- Power Morcellator Tissue Containment System Approved
- September 21, 2016
- Law Firm: Waters Kraus LLP - Dallas Office
A tissue containment system for use with power morcellators has been approved by the U.S. Food and Drug Administration (FDA). According to Gibbs Henderson with Waters Kraus & Paul in Dallas, power morcellator lawsuits have highlighted the risks for women undergoing laparoscopic procedures in which the surgeon uses a power morcellator. The medical device is essentially a rotating blade on the end of a wand that many surgeons have used during gynecologic procedures to remove fibroid tumors. Power morcellator manufacturers claim the medical devices are beneficial because they make it possible to remove tissue through small incisions in the abdomen. Unfortunately, the power morcellator’s spinning blade can slice up undetected cancerous tumors and spread cancer cells throughout the body, making the disease more difficult to treat. The recently approved containment system, called the Pneumoliner, reportedly aims to address this risk with a containment bag into which the surgeon places the tissue to be removed. The bag is then sealed to prevent the spread of any cells during the morcellation process. In addition, the surgeon is able to inflate the bag to provide a better view of the working area, so the bag is not inadvertently sliced open by the spinning morcellator, or other surgical instruments.
Manufacturer of Power Morcellator Tissue Containment Bag Warns That Device Should Not Be Used When Cancer Is Suspected
Even when women are screened for cancer before surgery, one particular cancer, leiomyosarcoma (LMS), can be mistaken for a benign fibroid. LMS is often not diagnosed until after surgery when a pathologist examines the tissue. Obviously, if a power morcellator has already spread malignant cancer cells throughout the surrounding tissue, any post-surgical diagnosis comes too late. The FDA estimates that one in 350 women undergoing surgery for fibroid tumors will have undetected uterine cancer. For this reason, the FDA warned in 2014 that power morcellators should not be used in the majority of surgeries to remove uterine fibroids.
It is by no means clear that surgery with a power morcellator is any safer using the new containment system.

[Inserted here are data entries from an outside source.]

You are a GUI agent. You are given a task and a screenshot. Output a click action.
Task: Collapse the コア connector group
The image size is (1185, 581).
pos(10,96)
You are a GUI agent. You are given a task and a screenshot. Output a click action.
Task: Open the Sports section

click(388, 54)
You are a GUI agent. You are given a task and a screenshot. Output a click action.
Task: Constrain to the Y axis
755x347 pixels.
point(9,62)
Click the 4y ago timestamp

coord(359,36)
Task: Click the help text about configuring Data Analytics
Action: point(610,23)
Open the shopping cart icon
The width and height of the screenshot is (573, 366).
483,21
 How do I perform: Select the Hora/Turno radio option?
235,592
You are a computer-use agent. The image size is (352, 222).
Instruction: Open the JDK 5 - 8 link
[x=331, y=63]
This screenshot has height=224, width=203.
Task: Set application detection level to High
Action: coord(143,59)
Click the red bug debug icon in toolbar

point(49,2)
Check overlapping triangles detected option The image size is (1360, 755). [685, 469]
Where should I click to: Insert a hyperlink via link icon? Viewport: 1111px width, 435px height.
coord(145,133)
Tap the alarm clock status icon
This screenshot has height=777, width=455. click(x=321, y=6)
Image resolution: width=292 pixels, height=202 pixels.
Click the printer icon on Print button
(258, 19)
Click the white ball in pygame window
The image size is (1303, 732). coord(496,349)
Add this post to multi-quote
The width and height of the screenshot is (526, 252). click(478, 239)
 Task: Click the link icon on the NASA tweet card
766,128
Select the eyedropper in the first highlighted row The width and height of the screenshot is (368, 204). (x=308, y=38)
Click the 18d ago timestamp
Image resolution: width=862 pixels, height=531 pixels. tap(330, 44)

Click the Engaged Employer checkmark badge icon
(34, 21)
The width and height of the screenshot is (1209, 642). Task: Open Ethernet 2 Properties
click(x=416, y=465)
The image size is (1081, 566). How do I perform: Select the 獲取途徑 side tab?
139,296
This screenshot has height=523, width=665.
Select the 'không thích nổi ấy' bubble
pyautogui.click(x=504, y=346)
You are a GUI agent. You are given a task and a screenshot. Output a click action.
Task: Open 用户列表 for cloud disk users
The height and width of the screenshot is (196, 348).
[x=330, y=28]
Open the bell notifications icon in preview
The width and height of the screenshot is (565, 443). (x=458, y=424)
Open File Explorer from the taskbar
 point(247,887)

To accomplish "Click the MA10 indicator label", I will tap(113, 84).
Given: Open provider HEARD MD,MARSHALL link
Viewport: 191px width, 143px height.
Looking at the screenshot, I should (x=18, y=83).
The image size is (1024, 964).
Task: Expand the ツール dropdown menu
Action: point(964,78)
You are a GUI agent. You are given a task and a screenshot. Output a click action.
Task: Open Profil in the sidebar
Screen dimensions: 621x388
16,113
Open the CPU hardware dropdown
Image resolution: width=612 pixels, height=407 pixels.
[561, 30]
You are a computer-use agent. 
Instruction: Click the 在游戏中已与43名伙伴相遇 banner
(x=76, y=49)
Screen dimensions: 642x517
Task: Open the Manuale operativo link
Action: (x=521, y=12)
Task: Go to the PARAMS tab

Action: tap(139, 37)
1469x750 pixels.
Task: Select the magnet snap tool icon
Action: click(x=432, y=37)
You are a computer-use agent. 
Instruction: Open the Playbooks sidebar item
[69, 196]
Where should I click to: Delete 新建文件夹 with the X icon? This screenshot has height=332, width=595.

Although the device has been tested, the system’s manufacturer, Advanced Surgical Concepts Ltd., warns that there is no proof that the Pneumoliner will in fact reduce the risk of spreading undetected cancer. The product’s labeling states that it should not be used when tissue is suspected to be cancerous. The FDA approved the Pneumoliner as a low- to moderate-risk medical device. Still, the FDA persists in cautioning against the use of power morcellators in most surgeries to remove the uterus or uterine fibroids. Mr. Henderson, who represents women across the country injured by defective medical devices, predicts that in Dallas, power morcellator lawsuits will continue to be necessary as long as the risk to women’s health exists.